Six-month-old female SHR, weighing about 200 g, were examined for control values of SBP by an indirect method using a tail-cuff, pneumatic pulse detector and the direct recorder (Physiograph Four, Narco Bio-System, Houston, TX, USA). After assuring that all animals were hypertensive, we divided them randomly into six groups. Two control SHR groups (SH₆ and SH₁₂) drank tap water throughout the experiment and they were killed after 6 or 12 weeks, respectively. Four groups of SHR received ADR twice [2 mg/kg of body weight (b.w.) intravenously through the femoral vein during anaesthesia with 35 mg/kg sodium pentobarbital] with an interval of 3 weeks and they were killed after 6 or 12 weeks. The first two of these four groups (ADR₆ and ADR₁₂) received vehicle in addition to ADR. After the second injection of ADR, the two other groups (ADR+LOS₆ and ADR+LOS₁₂) were treated with losartan (LOS, DUP 153, Du Pont, Wilmington, DE, USA, 10 mg/kg b.w./day by gavages) during the next 6 or 12 weeks of the experiment. Animals were kept under appropriate conditions, fed with standard laboratory chow for experimental animals (Vetrerinarski zavod, Subotica, Serbia) and supplied by water without restriction.

All experiments were done according to the local guidelines for animal research and principles of the European Convention for the Protection of Vertebrate Animals Used for Experimental and Other Purposes (Official Daily N. L 358/1-358/6, 18 December 1986).

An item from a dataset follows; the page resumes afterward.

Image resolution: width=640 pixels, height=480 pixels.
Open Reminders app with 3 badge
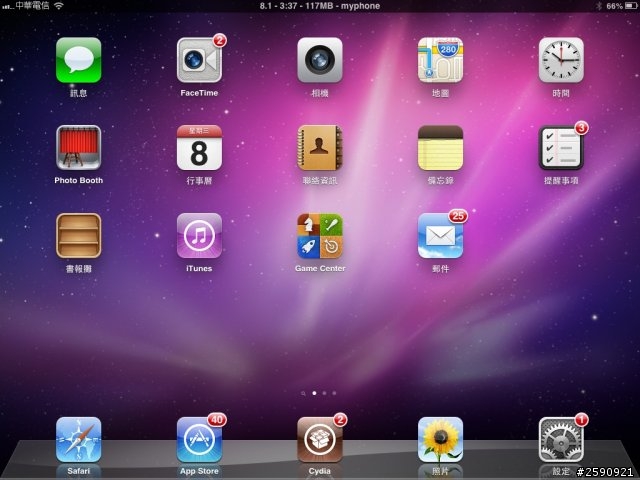pos(561,147)
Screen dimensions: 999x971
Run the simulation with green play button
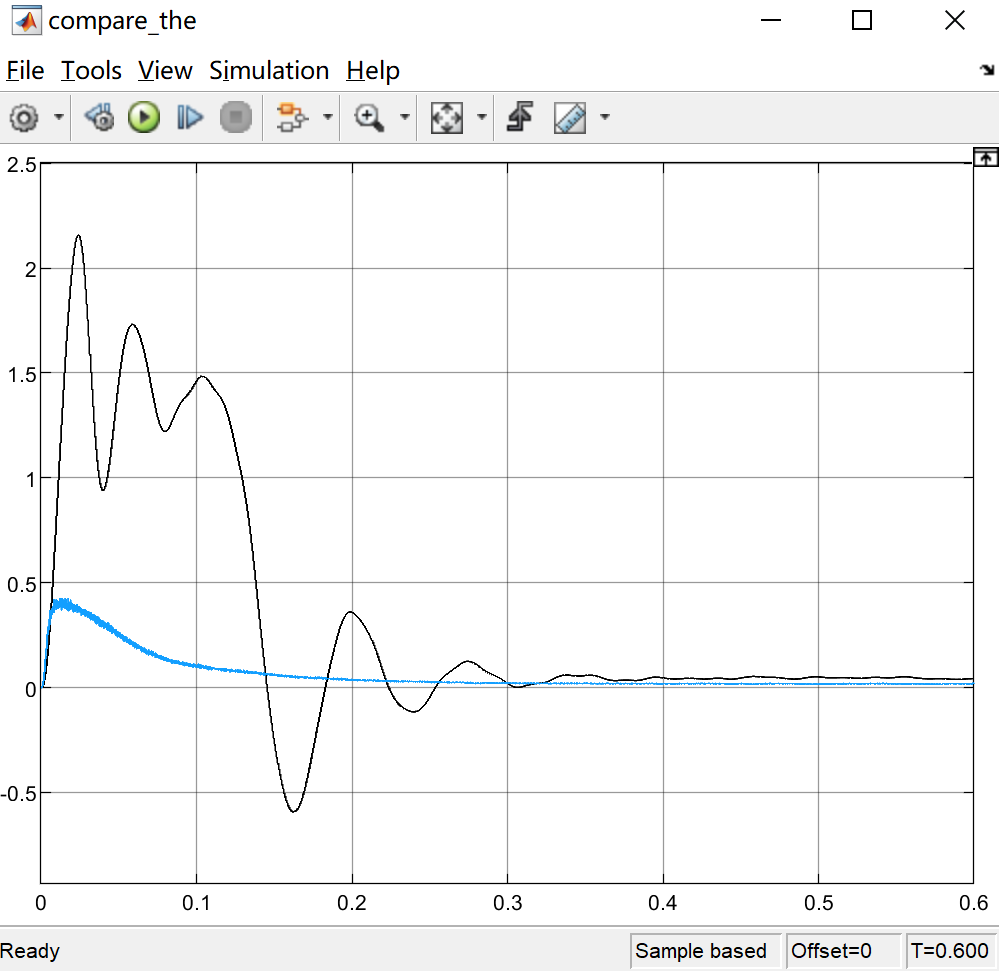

They were also approved by our institutional ethic committee.

Measurements
Before direct haemodynamic measurements, rats were weighed and placed in individual metabolic cages and urine was collected in the next 24 h for biochemical analysis.

Haemodynamic measurements
Direct haemodynamic measurements were performed in anaesthetized (35 mg/kg sodium pentobarbital, intraperitoneally) rats, after urine collection. Systolic and diastolic arterial pressure (SAP, DAP) were measured through a femoral artery catheter (PE-50, Clay-Adams Parsippany, NY, USA) connected to a low-volume displacement transducer (P23 Db, Statham, Oxnard, CA, USA) and the direct writing recorder (Physiograph Four, Nacro Bio System Inc., Houston, TX, USA), while mean arterial pressure (MAP) was obtained by electronic integration. For renal haemodynamic measurements, the renal artery was gently separated from the surrounding tissue, and the ultrasonic flow probe 1RB (internal diameter 1 mm) was placed around the renal artery. Renal blood flow (RBF) was recorded by the Transonic T106 Small Animal Flowmeter (Transonic System Inc., Ithaca, NY, USA), and renal vascular resistance (RVR) was calculated according to the standard formula, normalized to body weight, and expressed as mmHg x min x kg/ml.

Biochemical measurements
At the end of the study, all rats were killed and blood sam- ples were taken for determination of creatinine, urea and protein concentrations. Lithium-heparin (Li-heparin, Sigma, USA) was used as an anticoagulant. Twenty-four-hour urine samples for determination of urinary flow were collected in graduated cylinders with an accuracy of 0.1 ml. These urine samples also were used for measuring creatinine, urea and protein concentrations. Plasma and urine creatinine was measured by the Jaffe reaction and plasma and urine urea by the urease reaction. Protein concentration in plasma and urine were determined by commercial kit Randox (Crumlin, Antrim, UK). We have used spectrophotometer for all analysis (Cobas Mira, Roche, Elitech Diagnostic). A standard formula was used to calculate endogenous creatinine clearance and urea clearance and protein excretion. The water reabsorption rate was calculated according to Kusaka et al. [14].

Histological examination
Left kidney was excised, dissected longitudinally and fixed in 10% buffered formalin solution. Renal tissue samples were dehydrated in alcohol, blocked in paraffin wax, cut into 5-µm slices and stained by haematoxilin & eosin (H&E) and periodic acid Schiff (PAS) reaction for light microscopy observation.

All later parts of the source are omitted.